Flows — Cold Streams in Kotlin

Kotlin Flow often gets introduced as “RxJava but simpler” or “LiveData replacement.” That framing is convenient, but it hides what actually makes Flow powerful:

  • Flow is a coroutine-native stream abstraction with structured concurrency semantics.
  • It is cold by default, and “hot” streams are explicit types with explicit guarantees.
  • It has backpressure built-in through suspension, with additional tools for buffering and conflation.
  • Operators are not magic: they are suspending transformations that obey cancellation, context, and sequentiality rules.

This article targets middle–senior Android/Kotlin developers. The goal is not to list APIs, but to build a mental model you can rely on when flows behave unexpectedly in production.


Table of Contents

What Flow Is

Flow is a protocol: “how values are produced and consumed over time”

The Flow<T> interface is small:

public interface Flow<out T> {
    public suspend fun collect(collector: FlowCollector<T>)
}

That looks trivial, but the semantics are where the value is:

A Flow is a description of an asynchronous computation that can emit multiple values sequentially, suspending between emissions, and that runs under coroutine cancellation.

“Cold” is the default execution model

A cold flow does not run until someone collects it.
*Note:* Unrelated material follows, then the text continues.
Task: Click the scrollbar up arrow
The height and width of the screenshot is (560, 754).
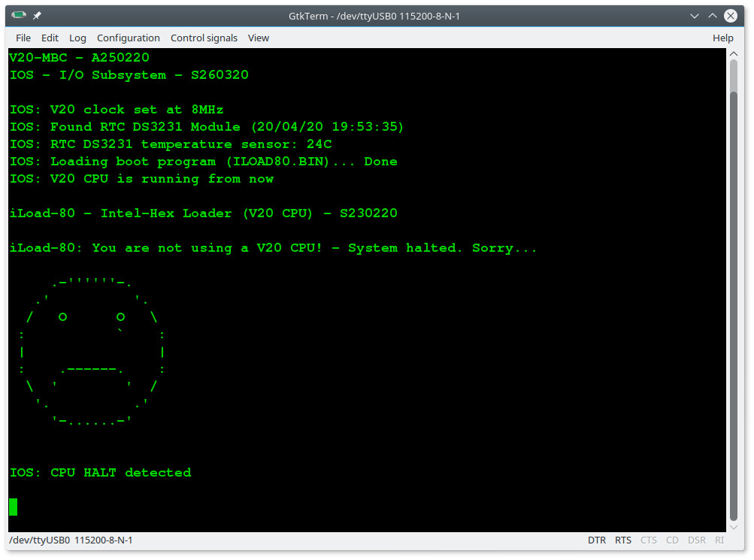Action: [x=733, y=54]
That implies:

  • No work is done (no network, no DB, no CPU) until collection begins.
  • Each collector triggers a new run of the upstream code.
  • Errors and cancellation are tied to the collector’s coroutine.

Example:

val f = flow {
    println("Starting upstream work")
    emit(fetchFromNetwork()) // suspends
}

f.collect { println("A: $it") }
f.collect { println("B: $it") }

You will see “Starting upstream work” twice.

Why this matters in Android: cold flows are ideal for “do work when UI needs it,” and structured cancellation means you don’t leak when UI stops collecting.
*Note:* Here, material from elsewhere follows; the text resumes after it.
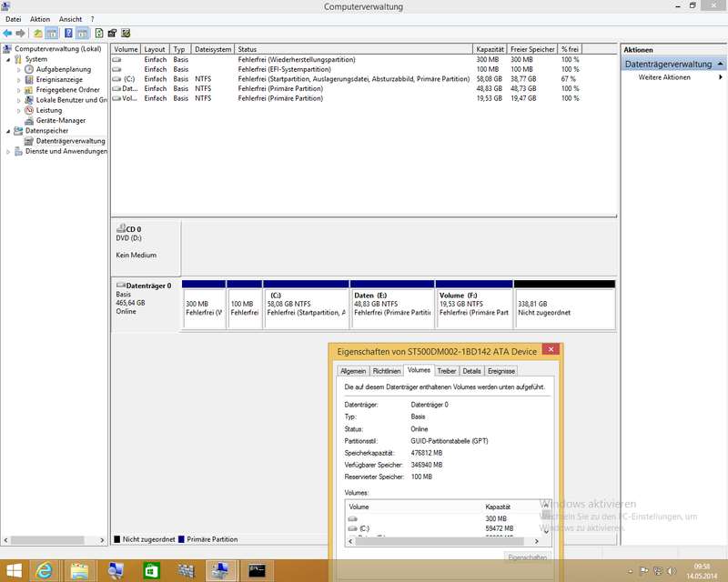The image size is (728, 582).
Task: Switch to the Richtlinien tab
Action: (387, 371)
Flow is sequential by default (not single-threaded)

When you do:

flow.map { ... }.filter { ... }.collect { ... }

By default, this is a single logical pipeline: upstream emits → operator transforms → downstream consumes, in order.

  • Sequential means each element is processed in order.
  • It does not mean “runs on one thread.” Threads come from coroutine dispatchers (flowOn, collectors’ context, etc.).

Flow’s default sequentiality is a feature: it makes reasoning about ordering and cancellation much easier than implicit concurrency.

Flow vs suspend: “one result” vs “a timeline of results”

A suspend function returns a single value (or throws). A Flow models a timeline:

  • It can emit 0…N values.
  • It can emit values over time (e.g., DB updates).
  • It can suspend between emissions (backpressure-friendly).
  • It can be cancelled mid-stream in a structured way.

Cold vs Hot Flow

This is the most common conceptual gap. Many bugs come from treating a cold flow like a hot stream, or vice versa.

Cold Flow — “execution per collector”

Properties:

  • Lazy: does nothing until collected.
  • Re-executed: each collector runs upstream from scratch.
  • No shared state by default: collectors don’t influence each other.

Typical use cases:

  • One-shot network calls (flow { emit(api.get()) })
  • DB query streams (Room Flow<List<T>> is cold but reactive)
  • Computations you want to restart per screen / per subscription

Hot streams — “producer exists independently of collectors”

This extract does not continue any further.